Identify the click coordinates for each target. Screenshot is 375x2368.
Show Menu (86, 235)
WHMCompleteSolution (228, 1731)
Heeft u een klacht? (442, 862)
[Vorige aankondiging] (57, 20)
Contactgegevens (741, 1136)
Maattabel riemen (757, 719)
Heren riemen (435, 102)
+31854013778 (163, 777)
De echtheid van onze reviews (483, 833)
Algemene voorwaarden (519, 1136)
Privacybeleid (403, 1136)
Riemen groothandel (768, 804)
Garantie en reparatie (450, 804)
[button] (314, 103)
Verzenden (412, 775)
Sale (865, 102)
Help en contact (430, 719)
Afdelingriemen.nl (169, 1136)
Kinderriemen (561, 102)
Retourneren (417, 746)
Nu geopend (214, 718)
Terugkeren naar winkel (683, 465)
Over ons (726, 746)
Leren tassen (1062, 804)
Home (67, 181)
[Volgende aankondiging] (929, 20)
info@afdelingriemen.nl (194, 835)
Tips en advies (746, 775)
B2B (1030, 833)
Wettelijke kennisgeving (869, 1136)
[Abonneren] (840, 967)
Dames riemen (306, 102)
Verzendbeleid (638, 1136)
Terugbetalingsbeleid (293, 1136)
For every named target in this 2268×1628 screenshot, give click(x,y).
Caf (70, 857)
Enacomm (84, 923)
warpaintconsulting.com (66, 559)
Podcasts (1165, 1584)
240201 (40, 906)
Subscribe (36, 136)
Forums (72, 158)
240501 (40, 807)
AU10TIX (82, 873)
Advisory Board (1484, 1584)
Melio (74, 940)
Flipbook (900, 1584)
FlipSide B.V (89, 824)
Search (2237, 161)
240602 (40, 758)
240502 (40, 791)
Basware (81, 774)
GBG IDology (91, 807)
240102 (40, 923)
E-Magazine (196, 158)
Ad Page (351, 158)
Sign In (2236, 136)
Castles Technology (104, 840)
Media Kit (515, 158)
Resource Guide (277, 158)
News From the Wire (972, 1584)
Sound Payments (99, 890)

++++

Assigned task :: Every one of the records is to be copied word for word.

Answer space ::
Identify the click coordinates for each target. Screenshot is 375x2368.
Show Menu (86, 235)
WHMCompleteSolution (228, 1731)
Heeft u een klacht? (442, 862)
[Vorige aankondiging] (57, 20)
Contactgegevens (741, 1136)
Maattabel riemen (757, 719)
Heren riemen (435, 102)
+31854013778 (163, 777)
De echtheid van onze reviews (483, 833)
Algemene voorwaarden (519, 1136)
Privacybeleid (403, 1136)
Riemen groothandel (768, 804)
Garantie en reparatie (450, 804)
[button] (314, 103)
Verzenden (412, 775)
Sale (865, 102)
Help en contact (430, 719)
Afdelingriemen.nl (169, 1136)
Kinderriemen (561, 102)
Retourneren (417, 746)
Nu geopend (214, 718)
Terugkeren naar winkel (683, 465)
Over ons (726, 746)
Leren tassen (1062, 804)
Home (67, 181)
[Volgende aankondiging] (929, 20)
info@afdelingriemen.nl (194, 835)
Tips en advies (746, 775)
B2B (1030, 833)
Wettelijke kennisgeving (869, 1136)
[Abonneren] (840, 967)
Dames riemen (306, 102)
Verzendbeleid (638, 1136)
Terugbetalingsbeleid (293, 1136)
For every named target in this 2268×1628 screenshot, give click(x,y).
Caf (70, 857)
Enacomm (84, 923)
warpaintconsulting.com (66, 559)
Podcasts (1165, 1584)
240201 (40, 906)
Subscribe (36, 136)
Forums (72, 158)
240501 (40, 807)
AU10TIX (82, 873)
Advisory Board (1484, 1584)
Melio (74, 940)
Flipbook (900, 1584)
FlipSide B.V (89, 824)
Search (2237, 161)
240602 (40, 758)
240502 (40, 791)
Basware (81, 774)
GBG IDology (91, 807)
240102 (40, 923)
E-Magazine (196, 158)
Ad Page (351, 158)
Sign In (2236, 136)
Castles Technology (104, 840)
Media Kit (515, 158)
Resource Guide (277, 158)
News From the Wire (972, 1584)
Sound Payments (99, 890)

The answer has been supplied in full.